“Prepare yourselves for the worst and hope for the best”. These words still echo from Dr Henry Eckhart, the Royal Children’s Hospital senior Haematologist and his team, Dr Keith Waters and Dr Karen Tiedemann as they presented two young and somewhat naïve parents with their son Benjamin’s diagnosis, Acute Myeloid Leukaemia (or the beast as I prefer to call it).
Ben was 29 month’s old, a very healthy child, at least he was ten days prior, and now his little body was bruised, swollen, paralysed, nauseated and exhausted. The diagnosis was surreal, the moment surreal and so were the 16 months that followed. We didn’t have a clue. We had never heard of Leukaemia, nor were we aware of any family history.
This beast is an adult Leukaemia. AML is rare in children and the likelihood of survival was 20% in 1980 although in reality and through my research to date, it was probably less than 10%. Treatment began immediately – two months of intense and debilitating chemotherapy inclusive of weight loss, hair loss, appetite nil and prevailing nausea. Life for this humble family was suddenly inside out and upside down, on hold, yet the world continued on around us. The RCH 6E kids cancer ward we called home for the next two months, in the hands of the professionals because everything else was out of our control. There was nothing, absolutely nothing we could do. Your child gets sick, a cold, flu, they fall over but they recover, don’t they? Not the cancer kids or at least rarely in 1980. The babies, the toddlers, the in-betweens, the teenagers, a ward filled with bald kids, martian like, awaiting death and the desperate families awaiting a cure.
I used to gaze out of the window from 6E contemplating life, watching the world go by and thinking no one out there has any idea what is going on in here. 6E was another planet and we had been taken hostage.
Ben entered remission following eight weeks of chemotherapy and we returned home to country Victoria, however, he required weekly visits to Melbourne for ongoing treatment. My husband returned to work for some normality so Ben’s grandmother travelled with us every week for the 10-hour return journey. It was a long journey but it never seemed to bother us as we treasured every minute of every day Ben was in remission as a gift.
Ben’s vocabulary was well ahead of his years making him a good communicator and a delightful cherub in every way. He was never demanding and presented with a death sentence he coped far better than anyone in his acceptance of regular transfusions, lumbar punches and ingestion of drugs so diabolical that to survive the beast, never mind the treatment, now required a miracle. There is a lot of merit in living each day as it comes because that is all we had, he was alive and anything else was unthinkable.
Ben relapsed almost 12 months to the day from diagnosis.
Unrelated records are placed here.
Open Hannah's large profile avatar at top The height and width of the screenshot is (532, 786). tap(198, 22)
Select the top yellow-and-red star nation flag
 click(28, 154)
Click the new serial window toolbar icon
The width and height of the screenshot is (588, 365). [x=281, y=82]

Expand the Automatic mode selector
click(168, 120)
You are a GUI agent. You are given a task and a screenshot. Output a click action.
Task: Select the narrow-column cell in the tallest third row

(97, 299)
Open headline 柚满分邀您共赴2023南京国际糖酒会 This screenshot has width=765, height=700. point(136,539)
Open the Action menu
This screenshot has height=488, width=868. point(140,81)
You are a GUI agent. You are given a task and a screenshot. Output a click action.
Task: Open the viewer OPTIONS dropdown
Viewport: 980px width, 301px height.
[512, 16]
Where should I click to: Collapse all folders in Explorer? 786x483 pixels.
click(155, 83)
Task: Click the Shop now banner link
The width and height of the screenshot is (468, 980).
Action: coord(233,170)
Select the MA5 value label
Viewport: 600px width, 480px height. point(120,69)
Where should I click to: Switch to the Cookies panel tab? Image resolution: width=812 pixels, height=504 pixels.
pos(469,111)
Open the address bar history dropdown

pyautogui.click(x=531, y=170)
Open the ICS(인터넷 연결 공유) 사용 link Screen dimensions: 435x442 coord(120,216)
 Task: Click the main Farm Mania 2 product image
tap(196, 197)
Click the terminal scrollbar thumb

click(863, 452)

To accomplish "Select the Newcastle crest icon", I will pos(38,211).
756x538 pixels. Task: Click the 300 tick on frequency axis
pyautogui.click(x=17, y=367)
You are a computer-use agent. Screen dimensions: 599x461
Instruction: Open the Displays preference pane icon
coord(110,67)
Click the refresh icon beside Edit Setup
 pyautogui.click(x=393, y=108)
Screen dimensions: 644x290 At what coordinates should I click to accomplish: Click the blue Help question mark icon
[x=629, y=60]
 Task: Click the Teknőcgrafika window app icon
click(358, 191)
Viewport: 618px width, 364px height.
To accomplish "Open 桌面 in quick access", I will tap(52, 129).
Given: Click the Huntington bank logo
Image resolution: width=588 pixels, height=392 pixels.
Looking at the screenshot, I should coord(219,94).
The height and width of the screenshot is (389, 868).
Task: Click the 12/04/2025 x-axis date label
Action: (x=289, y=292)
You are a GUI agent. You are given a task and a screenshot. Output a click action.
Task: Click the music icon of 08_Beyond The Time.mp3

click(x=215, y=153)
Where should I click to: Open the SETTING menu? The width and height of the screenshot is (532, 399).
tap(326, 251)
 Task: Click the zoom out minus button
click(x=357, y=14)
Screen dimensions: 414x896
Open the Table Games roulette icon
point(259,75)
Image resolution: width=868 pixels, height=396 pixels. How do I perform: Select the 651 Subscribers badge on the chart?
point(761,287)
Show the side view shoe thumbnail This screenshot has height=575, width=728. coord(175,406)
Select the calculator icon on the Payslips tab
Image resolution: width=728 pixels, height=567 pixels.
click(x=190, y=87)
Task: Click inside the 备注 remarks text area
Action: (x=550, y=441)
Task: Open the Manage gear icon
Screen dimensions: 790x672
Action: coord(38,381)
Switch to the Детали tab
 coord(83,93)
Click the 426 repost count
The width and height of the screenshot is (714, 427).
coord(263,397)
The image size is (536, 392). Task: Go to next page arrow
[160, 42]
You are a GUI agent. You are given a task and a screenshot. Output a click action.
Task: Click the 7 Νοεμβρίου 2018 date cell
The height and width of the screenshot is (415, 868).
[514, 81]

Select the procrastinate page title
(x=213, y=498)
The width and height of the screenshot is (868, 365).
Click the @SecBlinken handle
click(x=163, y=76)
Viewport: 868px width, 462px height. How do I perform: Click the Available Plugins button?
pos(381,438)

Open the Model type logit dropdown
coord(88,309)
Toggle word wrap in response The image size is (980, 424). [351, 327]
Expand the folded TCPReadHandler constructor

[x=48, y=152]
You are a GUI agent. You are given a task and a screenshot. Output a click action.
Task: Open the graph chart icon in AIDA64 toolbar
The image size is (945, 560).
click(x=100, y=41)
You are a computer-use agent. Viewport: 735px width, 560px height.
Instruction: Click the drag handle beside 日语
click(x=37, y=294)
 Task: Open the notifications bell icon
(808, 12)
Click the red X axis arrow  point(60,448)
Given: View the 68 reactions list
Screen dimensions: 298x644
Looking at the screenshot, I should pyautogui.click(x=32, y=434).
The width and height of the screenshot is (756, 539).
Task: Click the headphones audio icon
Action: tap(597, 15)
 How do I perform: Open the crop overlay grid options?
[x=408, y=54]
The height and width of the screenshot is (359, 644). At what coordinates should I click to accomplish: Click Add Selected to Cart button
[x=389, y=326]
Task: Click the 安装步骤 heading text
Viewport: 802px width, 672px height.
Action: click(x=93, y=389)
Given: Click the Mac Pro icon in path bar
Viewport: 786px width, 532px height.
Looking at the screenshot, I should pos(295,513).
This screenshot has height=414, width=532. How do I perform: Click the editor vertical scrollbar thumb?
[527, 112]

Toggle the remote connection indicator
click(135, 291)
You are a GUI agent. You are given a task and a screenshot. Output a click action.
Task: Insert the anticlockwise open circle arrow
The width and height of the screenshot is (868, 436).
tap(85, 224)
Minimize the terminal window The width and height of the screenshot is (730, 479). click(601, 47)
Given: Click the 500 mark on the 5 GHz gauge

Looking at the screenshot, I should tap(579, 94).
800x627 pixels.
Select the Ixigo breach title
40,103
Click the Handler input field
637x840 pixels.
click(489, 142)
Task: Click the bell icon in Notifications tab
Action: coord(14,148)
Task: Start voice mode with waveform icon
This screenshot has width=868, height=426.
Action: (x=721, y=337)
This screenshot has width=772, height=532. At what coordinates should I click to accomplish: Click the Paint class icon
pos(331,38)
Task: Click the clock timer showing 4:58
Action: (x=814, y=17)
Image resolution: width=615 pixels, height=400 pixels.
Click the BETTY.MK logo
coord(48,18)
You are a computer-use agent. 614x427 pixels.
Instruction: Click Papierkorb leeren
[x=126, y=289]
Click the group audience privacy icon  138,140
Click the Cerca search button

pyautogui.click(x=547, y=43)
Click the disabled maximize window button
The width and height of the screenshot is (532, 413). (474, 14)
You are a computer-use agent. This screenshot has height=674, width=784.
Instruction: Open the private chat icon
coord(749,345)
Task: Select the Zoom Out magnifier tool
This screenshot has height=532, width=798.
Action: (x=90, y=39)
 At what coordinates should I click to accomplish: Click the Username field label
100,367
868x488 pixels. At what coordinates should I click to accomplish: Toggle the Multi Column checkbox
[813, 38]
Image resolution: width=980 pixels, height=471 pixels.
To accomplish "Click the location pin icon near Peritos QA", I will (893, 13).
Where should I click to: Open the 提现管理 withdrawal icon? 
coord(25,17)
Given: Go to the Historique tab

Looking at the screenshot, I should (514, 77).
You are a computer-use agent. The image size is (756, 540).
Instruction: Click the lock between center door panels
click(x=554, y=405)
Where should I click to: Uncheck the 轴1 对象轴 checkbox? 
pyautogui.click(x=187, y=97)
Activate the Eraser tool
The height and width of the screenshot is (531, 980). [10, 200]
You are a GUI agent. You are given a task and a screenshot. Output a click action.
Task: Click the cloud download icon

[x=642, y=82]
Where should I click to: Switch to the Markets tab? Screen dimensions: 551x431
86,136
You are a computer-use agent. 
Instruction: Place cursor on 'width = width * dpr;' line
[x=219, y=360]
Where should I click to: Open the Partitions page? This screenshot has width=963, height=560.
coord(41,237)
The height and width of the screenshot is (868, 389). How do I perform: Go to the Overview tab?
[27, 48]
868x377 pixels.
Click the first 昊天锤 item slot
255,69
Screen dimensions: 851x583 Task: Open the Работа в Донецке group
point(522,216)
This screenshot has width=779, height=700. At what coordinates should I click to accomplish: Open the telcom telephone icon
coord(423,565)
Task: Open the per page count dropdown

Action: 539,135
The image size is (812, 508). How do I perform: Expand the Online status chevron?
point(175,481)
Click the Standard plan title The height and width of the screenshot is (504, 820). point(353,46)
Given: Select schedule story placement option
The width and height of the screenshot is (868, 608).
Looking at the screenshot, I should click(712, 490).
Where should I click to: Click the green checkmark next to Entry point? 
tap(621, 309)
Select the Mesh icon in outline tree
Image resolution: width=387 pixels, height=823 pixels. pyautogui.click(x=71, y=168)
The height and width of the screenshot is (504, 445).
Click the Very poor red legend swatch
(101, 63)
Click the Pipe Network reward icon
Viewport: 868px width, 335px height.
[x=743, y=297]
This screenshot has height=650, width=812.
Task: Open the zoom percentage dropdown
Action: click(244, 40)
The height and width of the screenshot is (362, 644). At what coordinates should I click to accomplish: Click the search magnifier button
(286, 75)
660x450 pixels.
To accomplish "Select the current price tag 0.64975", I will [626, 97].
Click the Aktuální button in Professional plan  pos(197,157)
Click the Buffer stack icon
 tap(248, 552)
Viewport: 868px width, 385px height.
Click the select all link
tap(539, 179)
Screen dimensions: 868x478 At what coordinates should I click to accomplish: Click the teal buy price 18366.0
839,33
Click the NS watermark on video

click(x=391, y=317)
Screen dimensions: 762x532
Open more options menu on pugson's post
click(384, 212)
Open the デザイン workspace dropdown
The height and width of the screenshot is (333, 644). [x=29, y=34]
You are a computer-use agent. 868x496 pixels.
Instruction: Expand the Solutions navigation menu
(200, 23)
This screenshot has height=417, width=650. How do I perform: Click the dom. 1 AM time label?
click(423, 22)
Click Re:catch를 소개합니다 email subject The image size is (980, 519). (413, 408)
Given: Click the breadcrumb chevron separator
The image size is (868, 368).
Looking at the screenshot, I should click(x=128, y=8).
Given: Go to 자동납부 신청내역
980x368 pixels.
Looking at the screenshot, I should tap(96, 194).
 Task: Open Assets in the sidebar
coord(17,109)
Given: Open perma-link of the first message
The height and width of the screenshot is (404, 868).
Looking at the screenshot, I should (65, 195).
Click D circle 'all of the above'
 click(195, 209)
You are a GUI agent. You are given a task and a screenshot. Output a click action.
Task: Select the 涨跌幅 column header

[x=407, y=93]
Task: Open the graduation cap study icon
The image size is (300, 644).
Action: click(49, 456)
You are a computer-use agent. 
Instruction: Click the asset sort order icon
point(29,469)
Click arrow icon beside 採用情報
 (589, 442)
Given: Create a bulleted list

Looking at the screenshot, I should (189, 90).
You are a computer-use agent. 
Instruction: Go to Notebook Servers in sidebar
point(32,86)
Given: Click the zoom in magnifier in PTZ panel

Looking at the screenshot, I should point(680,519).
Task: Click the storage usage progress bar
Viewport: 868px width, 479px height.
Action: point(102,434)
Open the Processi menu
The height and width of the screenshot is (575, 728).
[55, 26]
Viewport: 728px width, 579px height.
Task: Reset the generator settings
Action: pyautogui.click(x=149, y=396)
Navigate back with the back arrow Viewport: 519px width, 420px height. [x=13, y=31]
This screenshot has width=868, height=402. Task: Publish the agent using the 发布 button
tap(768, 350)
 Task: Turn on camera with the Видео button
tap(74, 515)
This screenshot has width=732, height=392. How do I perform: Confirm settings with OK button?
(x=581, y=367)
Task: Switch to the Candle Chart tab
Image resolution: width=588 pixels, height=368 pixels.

As we were in the hands of the gods we without question said yes to a two week intravenous drug called the Homoharringtonine, a drug in 1981 still in its trial stage but that did not stop us as we prepared ourselves for the worst and hoped for the best. No favourable result was gained.
We were now about to make the biggest decision of our lives in consultation with our team at RCH. No further chemotherapy. In 1981 there were no bone marrow transplants performed, advancement in cancer research was slow and the chances of further remission, unlikely.
Ben’s journey was final by Sept 20, 1981. He died at home, in his mother’s arms, surrounded by loving family.
An enormous emotion of emptiness combined with relief flowed. Emptiness as you cannot imagine life without your child and relief that Ben no longer had to endure the pain and suffering that follows when there are no veins left to inject. He was free.
As his mother, I always felt privileged to have him in my life to love and care for, even if only for 3 years & 9mths. I still carry him in my heart like it was yesterday even though he would now be coming up to 37 years of age, he was my first-born and nothing can equate to that.
Many parents have lost a child and statistically less today from Leukaemia than historically and whilst one learns to live with such a loss, one never accepts it. Ben brought great pleasure to many lives and indeed changed many lives around him, forever. If he was diagnosed today he would have a 50% or greater chance of survival thanks to research, modern medicine and importantly, the families determined to make a difference by reminding us all that unless the beast is tamed it will continue to consume the lives of many.
Ben 16/01/1978 – 20/09/1981.
Dee’s step-daughter, Gina, is an Ambassador for the Snowdome Foundation.